Un territoire éligible à la GEMAPI, constitué d’un ensemble de milieux aquatiques et forestiers rivulaires, est source d’une profusion de vie spécifique au cours d’eau concerné. Or, les cours d’eau sont depuis longtemps exploités et aménagés par l’homme. Les aménagements lourds impliquant du génie civil, des digues notamment, ont été généralisés pour lutter contre les inondations, valoriser les terres pour l’agriculture, rendre les cours d’eau navigables… Ces nombreux travaux ont naturellement des effets sur les caractéristiques physiques, hydro-géomorphologiques (hauteurs d’eau, vitesses…) et biologiques des milieux : connexions biologiques locales longitudinales, intégrité dendrologique …. Ils ont par conséquent des effets sur le milieu vivant. Afin de prendre en compte et limiter ces effets, de nouvelles approches ont été développées, notamment la prise en compte de l’hydro-morphologie dans les décisions d’aménagement et l’inscription de la notion de continuité écologique dans les textes de la Directive Cadre européenne sur l’Eau. Les méthodes ACB (Analyse Coûts-Bénéfices) et AMC (Analyse Multi-Critères) sont toutefois essentiellement anthropocentrées et considèrent peu l’écologie du cours d’eau lors d’un futur aménagement ou d’une opération de maintenance.
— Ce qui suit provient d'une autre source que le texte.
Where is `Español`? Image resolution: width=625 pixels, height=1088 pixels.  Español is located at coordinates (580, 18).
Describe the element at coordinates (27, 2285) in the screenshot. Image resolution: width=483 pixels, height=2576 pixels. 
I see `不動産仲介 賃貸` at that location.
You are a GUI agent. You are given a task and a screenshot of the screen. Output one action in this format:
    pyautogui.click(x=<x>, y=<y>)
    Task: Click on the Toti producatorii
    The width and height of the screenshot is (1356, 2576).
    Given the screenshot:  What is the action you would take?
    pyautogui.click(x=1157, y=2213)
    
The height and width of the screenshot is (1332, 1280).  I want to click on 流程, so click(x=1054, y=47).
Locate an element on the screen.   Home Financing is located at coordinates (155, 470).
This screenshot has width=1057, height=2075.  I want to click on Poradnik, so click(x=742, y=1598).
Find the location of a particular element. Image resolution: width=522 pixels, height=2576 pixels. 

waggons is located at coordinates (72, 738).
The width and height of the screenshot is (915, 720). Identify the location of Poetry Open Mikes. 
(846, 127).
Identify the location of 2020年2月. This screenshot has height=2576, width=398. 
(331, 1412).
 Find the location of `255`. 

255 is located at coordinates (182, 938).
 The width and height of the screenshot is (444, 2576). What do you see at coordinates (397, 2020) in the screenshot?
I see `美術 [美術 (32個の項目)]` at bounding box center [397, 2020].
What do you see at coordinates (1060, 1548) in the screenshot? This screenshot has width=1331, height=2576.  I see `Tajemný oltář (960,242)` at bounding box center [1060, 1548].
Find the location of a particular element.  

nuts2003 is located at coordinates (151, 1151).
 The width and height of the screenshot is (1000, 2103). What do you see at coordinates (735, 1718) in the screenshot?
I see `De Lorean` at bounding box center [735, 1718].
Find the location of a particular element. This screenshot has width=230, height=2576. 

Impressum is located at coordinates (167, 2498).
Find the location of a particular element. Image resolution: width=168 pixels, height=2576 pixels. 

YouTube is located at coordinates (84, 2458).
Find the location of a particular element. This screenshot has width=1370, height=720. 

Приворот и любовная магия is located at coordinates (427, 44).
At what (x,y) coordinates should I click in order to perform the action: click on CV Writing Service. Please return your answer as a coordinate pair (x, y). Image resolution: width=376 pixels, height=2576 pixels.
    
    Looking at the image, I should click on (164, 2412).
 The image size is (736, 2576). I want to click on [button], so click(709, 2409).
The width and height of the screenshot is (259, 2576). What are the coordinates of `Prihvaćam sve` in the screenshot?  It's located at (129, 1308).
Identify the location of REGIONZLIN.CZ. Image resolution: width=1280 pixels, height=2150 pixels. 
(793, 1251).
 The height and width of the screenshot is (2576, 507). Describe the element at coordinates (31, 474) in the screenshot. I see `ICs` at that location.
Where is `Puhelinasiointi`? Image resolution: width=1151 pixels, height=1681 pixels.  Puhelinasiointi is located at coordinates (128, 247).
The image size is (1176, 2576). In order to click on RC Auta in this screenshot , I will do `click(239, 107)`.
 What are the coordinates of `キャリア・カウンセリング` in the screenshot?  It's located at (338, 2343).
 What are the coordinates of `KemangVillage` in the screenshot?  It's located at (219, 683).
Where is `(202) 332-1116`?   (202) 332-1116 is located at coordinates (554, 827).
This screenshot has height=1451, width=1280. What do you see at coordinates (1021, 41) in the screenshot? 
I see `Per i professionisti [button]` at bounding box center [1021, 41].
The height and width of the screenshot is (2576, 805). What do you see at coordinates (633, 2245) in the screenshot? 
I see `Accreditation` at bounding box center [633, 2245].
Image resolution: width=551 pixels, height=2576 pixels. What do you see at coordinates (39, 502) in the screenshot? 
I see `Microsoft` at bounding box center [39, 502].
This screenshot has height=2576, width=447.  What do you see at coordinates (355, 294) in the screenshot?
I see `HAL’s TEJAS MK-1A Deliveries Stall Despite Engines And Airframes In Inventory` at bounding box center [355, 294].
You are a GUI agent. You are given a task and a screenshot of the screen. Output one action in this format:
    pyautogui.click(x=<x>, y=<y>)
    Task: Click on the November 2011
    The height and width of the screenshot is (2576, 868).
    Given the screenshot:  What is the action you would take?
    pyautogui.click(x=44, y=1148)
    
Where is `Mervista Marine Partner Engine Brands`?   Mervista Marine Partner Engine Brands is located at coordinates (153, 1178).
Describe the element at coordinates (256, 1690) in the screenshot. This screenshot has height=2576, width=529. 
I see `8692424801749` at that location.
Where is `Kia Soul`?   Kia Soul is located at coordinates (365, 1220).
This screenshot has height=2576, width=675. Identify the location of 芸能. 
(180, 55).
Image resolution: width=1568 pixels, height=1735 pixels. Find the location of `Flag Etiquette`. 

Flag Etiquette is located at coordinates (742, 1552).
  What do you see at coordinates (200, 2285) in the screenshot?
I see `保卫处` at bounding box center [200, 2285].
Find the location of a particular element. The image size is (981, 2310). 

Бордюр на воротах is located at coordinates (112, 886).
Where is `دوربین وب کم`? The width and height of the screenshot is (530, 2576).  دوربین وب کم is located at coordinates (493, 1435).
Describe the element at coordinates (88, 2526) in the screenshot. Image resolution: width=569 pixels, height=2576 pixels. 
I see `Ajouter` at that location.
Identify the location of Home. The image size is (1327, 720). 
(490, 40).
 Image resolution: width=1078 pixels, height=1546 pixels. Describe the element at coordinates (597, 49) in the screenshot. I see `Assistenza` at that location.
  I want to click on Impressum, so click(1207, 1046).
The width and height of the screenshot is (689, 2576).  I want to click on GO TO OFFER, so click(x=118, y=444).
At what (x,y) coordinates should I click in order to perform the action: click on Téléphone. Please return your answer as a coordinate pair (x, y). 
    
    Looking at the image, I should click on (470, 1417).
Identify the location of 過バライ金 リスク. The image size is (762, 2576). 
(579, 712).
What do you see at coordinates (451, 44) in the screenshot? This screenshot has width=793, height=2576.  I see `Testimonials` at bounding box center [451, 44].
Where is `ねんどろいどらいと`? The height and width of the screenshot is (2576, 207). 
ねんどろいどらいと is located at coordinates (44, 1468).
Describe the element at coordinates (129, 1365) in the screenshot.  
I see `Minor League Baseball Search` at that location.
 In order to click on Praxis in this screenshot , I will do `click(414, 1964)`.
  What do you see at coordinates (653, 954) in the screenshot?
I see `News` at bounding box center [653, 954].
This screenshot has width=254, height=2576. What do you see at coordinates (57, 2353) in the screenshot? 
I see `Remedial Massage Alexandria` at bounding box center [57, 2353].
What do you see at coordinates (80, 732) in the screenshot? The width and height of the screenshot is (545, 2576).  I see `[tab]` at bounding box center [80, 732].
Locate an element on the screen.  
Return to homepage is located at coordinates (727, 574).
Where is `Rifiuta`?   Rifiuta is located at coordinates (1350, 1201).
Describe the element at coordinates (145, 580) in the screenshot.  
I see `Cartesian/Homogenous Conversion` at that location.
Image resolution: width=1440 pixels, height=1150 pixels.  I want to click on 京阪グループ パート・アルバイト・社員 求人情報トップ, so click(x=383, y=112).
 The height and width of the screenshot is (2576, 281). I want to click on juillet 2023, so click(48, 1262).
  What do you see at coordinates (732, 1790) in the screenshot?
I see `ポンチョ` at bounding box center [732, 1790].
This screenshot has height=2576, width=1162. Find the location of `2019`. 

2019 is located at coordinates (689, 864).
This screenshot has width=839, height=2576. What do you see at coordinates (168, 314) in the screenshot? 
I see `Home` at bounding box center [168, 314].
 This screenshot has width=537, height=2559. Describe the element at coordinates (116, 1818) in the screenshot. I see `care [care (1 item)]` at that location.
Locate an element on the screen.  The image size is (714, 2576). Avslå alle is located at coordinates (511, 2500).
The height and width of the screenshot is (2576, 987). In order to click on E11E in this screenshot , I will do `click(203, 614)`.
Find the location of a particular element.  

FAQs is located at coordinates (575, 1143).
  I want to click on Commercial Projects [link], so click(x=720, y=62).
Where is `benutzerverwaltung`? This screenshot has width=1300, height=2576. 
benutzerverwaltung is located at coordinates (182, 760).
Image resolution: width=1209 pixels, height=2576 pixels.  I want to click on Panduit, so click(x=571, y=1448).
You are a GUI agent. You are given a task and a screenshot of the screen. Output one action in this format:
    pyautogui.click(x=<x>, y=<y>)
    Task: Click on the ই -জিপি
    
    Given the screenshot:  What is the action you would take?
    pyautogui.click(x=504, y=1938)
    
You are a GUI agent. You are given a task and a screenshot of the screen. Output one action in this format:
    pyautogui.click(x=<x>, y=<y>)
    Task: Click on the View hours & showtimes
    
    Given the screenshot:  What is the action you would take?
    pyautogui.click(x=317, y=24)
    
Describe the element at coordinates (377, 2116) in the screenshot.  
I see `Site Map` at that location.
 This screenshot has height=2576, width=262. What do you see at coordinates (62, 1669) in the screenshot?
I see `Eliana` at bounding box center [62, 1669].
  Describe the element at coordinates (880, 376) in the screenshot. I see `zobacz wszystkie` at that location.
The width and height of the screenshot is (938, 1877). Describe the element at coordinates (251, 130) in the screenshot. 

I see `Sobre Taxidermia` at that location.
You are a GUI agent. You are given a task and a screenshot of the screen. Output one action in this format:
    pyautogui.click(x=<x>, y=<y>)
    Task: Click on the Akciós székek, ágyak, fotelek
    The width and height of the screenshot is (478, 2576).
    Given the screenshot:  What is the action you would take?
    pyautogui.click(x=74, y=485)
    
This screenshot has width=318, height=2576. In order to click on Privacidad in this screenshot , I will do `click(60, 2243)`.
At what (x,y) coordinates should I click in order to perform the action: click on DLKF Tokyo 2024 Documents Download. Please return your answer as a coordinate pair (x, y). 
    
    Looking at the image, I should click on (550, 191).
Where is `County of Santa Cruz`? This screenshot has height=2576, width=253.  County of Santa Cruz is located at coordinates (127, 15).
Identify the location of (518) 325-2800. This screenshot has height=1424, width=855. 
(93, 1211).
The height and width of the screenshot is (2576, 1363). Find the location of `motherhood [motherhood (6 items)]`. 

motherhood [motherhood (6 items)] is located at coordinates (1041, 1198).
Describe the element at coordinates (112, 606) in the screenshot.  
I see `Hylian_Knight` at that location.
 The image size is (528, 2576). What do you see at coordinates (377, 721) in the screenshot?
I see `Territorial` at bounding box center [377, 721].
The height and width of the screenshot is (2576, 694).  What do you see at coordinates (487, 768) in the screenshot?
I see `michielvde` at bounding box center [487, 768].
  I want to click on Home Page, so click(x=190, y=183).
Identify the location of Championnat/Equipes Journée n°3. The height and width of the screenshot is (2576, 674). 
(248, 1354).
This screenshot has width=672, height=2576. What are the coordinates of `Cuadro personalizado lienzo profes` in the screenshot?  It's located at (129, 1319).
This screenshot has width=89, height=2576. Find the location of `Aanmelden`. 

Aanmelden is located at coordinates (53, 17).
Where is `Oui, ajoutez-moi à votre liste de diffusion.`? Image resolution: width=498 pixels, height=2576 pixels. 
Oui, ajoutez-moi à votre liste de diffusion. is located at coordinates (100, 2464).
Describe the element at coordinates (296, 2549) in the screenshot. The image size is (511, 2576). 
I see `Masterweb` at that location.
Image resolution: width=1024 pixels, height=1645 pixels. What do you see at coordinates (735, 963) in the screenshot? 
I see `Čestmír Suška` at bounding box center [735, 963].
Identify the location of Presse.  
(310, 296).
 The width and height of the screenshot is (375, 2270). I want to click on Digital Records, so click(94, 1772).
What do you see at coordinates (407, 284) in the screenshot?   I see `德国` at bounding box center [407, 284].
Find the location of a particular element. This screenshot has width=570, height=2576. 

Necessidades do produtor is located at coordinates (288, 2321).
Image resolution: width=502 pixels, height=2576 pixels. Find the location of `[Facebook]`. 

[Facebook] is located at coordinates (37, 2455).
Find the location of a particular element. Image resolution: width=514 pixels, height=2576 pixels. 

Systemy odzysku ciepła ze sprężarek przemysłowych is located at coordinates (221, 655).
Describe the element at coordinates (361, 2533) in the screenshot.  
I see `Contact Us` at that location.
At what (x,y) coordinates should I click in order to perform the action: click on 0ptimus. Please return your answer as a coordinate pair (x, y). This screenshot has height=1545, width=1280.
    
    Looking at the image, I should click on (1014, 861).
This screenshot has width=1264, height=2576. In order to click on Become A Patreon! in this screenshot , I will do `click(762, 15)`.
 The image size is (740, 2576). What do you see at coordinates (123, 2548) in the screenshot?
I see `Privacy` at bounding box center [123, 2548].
Il est donc pertinent de définir une méthode qui permette de faire le meilleur choix possible vis-à-vis des enjeux tant anthropiques qu’environnementaux. En prenant en compte une évaluation détaillée des effets produits sur le milieu vivant par les aménagements projetés et en cherchant à les minimiser. Cette méthode a pour avantage d’aider à la comparaison de scénarios d’aménagements de cours d’eau dans le cadre d’application de la loi GEMAPI.

Cette page présente l’approche développée et appliquée pour l’aménagement d’un cours d’eau torrentiel sur la commune de La Faurie (05), dans le bassin versant du Buëch.

Méthode développée

La figure ci dessous décrit les étapes de la méthode permettant l’évaluation des effets sur le milieu vivant d’aménagements projetés. La méthode s’organise en 4 grandes phases décrites dans les paragraphes suivants. Celles-ci sont composées d’une ou plusieurs étapes indiquées sur la figure par des numéros.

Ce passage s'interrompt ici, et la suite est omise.